From the entries below, return only the lines starting at the one that contains "Image resolution: width=601, height=2576." and ending at the one that contains "Home (42, 43)", exactly as they stand.

Provided data
● ● ● ●

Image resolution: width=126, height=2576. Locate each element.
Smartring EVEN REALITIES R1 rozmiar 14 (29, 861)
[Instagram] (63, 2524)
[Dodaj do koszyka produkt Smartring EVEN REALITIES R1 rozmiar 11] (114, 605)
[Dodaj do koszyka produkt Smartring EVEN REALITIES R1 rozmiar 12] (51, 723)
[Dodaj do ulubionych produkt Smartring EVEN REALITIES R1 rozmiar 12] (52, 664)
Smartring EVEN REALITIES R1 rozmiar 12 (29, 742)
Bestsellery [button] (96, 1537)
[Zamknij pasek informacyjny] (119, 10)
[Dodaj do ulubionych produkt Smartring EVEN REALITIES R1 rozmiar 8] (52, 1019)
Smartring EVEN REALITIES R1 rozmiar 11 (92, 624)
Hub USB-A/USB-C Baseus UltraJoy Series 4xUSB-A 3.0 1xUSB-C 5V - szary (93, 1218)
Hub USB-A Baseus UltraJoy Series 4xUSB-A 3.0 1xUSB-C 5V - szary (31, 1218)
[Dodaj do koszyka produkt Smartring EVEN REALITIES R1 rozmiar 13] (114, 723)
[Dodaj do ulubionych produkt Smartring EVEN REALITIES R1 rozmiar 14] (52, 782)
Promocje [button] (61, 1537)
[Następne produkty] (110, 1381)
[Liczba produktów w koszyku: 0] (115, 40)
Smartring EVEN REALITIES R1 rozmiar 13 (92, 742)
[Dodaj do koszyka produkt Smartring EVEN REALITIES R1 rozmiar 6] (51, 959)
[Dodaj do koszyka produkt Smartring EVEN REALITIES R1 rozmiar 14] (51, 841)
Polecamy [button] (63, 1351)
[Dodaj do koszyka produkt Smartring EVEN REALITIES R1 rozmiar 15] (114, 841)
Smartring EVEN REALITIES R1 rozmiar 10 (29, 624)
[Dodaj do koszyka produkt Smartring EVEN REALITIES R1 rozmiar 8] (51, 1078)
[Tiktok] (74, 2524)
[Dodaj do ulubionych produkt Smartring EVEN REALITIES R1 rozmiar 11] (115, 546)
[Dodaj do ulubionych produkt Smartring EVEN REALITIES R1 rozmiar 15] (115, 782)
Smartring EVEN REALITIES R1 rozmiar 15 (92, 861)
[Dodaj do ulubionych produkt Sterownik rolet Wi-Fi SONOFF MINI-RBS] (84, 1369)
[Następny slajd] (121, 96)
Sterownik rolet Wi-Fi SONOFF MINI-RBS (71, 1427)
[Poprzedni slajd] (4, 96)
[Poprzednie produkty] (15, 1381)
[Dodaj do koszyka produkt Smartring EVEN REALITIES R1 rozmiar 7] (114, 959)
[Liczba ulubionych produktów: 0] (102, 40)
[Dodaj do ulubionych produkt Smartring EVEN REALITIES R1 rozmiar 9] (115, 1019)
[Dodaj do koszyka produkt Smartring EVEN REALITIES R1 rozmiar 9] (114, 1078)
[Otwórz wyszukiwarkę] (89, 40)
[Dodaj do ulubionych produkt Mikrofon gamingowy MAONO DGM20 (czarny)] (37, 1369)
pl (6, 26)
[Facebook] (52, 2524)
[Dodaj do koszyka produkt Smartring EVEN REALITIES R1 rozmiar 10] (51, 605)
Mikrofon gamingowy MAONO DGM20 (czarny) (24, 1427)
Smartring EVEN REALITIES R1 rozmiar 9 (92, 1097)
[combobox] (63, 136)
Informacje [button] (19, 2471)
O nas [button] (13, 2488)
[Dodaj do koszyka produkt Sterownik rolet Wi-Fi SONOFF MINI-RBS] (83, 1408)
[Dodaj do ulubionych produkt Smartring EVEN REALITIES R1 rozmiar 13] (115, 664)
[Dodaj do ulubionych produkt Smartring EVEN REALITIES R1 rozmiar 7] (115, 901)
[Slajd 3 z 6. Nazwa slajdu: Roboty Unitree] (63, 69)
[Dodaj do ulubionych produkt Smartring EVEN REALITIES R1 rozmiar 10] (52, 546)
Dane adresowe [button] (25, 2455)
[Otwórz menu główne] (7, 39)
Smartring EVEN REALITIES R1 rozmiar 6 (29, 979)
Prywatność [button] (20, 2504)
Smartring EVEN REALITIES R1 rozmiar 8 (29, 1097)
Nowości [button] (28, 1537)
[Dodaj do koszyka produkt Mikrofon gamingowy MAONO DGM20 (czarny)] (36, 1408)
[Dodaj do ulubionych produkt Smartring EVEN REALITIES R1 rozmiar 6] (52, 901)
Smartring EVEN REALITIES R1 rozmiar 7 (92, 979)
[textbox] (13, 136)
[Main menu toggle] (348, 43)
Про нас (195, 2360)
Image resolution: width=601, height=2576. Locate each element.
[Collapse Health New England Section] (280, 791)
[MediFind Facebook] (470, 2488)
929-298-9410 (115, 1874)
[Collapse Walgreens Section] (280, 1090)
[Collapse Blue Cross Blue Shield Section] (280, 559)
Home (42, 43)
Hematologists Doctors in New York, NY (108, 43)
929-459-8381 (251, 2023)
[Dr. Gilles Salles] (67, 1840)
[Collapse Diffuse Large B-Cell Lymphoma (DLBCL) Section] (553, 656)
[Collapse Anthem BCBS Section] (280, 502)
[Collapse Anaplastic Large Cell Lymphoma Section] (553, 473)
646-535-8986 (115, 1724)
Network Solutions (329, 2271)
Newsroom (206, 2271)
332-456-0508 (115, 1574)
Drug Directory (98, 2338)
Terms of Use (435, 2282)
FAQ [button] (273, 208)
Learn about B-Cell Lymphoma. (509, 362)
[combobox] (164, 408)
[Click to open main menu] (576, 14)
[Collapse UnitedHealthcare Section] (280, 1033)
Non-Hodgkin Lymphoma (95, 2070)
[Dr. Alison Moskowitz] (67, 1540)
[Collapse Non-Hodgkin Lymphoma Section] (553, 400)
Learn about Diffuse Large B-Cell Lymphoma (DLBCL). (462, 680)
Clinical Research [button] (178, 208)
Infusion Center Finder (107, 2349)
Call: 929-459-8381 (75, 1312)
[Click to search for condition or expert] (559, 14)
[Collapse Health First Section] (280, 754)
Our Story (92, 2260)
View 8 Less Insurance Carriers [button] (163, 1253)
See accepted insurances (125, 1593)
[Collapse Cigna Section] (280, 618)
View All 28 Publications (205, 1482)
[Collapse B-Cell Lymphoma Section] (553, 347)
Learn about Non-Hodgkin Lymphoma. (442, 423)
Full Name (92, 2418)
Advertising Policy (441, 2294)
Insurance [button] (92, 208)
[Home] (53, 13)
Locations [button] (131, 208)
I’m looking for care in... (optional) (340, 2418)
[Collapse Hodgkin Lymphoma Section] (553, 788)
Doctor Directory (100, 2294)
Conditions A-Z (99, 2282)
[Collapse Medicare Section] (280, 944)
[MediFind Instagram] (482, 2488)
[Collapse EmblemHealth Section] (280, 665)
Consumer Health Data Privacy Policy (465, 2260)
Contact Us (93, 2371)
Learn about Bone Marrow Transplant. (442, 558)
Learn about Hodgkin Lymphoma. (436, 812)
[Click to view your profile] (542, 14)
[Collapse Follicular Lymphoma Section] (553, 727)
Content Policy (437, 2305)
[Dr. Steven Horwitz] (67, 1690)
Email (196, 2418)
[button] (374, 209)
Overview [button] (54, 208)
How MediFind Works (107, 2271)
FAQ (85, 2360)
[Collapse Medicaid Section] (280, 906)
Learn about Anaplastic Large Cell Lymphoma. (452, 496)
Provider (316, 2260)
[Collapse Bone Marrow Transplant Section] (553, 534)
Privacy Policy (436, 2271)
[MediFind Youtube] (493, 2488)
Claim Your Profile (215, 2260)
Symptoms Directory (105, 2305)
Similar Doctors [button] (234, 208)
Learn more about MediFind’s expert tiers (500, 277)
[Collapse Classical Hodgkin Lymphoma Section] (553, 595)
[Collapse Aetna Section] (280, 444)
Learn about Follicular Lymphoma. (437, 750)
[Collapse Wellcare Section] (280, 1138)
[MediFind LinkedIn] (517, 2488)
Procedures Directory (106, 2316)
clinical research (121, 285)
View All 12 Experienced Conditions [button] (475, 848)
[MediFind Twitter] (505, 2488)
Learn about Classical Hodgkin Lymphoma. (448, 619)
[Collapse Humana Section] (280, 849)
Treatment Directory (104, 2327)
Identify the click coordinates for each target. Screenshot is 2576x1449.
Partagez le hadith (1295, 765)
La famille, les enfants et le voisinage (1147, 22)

● ● ● ●

Response box
Image resolution: width=601, height=2576. Locate each element.
[Collapse Health New England Section] (280, 791)
[MediFind Facebook] (470, 2488)
929-298-9410 (115, 1874)
[Collapse Walgreens Section] (280, 1090)
[Collapse Blue Cross Blue Shield Section] (280, 559)
Home (42, 43)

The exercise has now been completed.